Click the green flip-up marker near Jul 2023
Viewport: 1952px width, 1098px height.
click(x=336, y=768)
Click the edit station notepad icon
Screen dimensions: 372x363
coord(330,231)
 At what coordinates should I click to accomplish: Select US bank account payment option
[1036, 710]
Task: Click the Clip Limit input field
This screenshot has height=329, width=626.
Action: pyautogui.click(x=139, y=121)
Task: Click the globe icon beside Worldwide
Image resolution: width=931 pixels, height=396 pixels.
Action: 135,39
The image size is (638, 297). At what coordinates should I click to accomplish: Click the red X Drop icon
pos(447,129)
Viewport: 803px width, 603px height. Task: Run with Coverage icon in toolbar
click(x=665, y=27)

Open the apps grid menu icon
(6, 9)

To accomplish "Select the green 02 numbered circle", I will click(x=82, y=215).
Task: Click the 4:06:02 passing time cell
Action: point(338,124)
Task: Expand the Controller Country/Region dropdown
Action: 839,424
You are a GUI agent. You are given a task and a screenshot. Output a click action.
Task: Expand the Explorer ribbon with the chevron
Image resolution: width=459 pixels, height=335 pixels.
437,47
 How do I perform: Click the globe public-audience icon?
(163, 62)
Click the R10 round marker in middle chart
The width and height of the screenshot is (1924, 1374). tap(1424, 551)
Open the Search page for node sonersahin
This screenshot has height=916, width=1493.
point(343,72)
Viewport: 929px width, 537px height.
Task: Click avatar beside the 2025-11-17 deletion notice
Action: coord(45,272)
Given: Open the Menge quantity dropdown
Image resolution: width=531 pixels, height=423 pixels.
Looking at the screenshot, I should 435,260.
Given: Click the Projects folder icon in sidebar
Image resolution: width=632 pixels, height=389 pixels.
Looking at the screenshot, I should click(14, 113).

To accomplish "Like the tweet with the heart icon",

================================

- _Goal of the exercise_: Extract each line of the records that contains the string "what", keeping the lines in their original order.

- _Full output_:
 At what coordinates should I click to accomplish: Select US bank account payment option
The image size is (638, 297). At what coordinates should I click to accomplish: Click the red X Drop icon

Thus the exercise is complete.